Exercise prompt:
Give again, unchanged, the line that contains "This screenshot has width=899, height=580." together with every line that follows it until the entries end.
[Provided records Boundary: Start]
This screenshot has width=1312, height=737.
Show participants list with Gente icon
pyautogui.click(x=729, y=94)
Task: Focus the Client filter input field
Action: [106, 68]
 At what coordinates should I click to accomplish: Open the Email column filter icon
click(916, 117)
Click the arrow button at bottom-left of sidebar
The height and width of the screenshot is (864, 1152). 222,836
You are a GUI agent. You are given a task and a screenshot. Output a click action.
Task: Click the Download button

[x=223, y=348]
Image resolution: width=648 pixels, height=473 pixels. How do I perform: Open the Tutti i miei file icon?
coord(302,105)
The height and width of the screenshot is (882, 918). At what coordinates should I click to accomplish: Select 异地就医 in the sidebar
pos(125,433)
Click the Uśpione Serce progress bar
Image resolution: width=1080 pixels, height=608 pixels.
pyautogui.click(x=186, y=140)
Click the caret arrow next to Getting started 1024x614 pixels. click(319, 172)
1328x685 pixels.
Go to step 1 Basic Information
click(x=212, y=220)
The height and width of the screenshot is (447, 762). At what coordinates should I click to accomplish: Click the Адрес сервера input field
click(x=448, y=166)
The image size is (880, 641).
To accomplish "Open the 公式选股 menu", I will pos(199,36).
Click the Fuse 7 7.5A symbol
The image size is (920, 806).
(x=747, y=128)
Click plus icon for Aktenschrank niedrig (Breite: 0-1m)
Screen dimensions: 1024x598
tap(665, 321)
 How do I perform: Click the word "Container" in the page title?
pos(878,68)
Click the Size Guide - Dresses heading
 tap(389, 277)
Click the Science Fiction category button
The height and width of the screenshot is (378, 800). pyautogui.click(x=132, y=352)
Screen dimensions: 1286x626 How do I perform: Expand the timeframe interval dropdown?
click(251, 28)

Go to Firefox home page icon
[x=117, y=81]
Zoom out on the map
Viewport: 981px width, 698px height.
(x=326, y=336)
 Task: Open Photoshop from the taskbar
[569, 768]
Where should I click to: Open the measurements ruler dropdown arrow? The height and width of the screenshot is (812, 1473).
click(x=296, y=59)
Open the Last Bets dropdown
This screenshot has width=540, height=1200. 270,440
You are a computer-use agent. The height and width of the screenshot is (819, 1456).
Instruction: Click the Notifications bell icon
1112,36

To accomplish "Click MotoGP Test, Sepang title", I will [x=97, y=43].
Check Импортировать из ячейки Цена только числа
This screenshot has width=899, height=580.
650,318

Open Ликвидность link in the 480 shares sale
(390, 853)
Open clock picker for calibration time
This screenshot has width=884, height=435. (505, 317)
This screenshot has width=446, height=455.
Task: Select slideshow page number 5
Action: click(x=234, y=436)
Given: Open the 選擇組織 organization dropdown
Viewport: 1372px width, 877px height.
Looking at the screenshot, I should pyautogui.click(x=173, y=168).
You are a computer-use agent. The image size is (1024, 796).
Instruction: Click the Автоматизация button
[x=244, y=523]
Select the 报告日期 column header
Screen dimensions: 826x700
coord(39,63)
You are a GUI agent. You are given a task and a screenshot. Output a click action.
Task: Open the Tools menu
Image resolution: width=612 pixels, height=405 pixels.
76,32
[Provided records Boundary: End]
Solution below:
This screenshot has width=899, height=580.
650,318

Open Ликвидность link in the 480 shares sale
(390, 853)
Open clock picker for calibration time
This screenshot has width=884, height=435. (505, 317)
This screenshot has width=446, height=455.
Task: Select slideshow page number 5
Action: click(x=234, y=436)
Given: Open the 選擇組織 organization dropdown
Viewport: 1372px width, 877px height.
Looking at the screenshot, I should pyautogui.click(x=173, y=168).
You are a computer-use agent. The image size is (1024, 796).
Instruction: Click the Автоматизация button
[x=244, y=523]
Select the 报告日期 column header
Screen dimensions: 826x700
coord(39,63)
You are a GUI agent. You are given a task and a screenshot. Output a click action.
Task: Open the Tools menu
Image resolution: width=612 pixels, height=405 pixels.
76,32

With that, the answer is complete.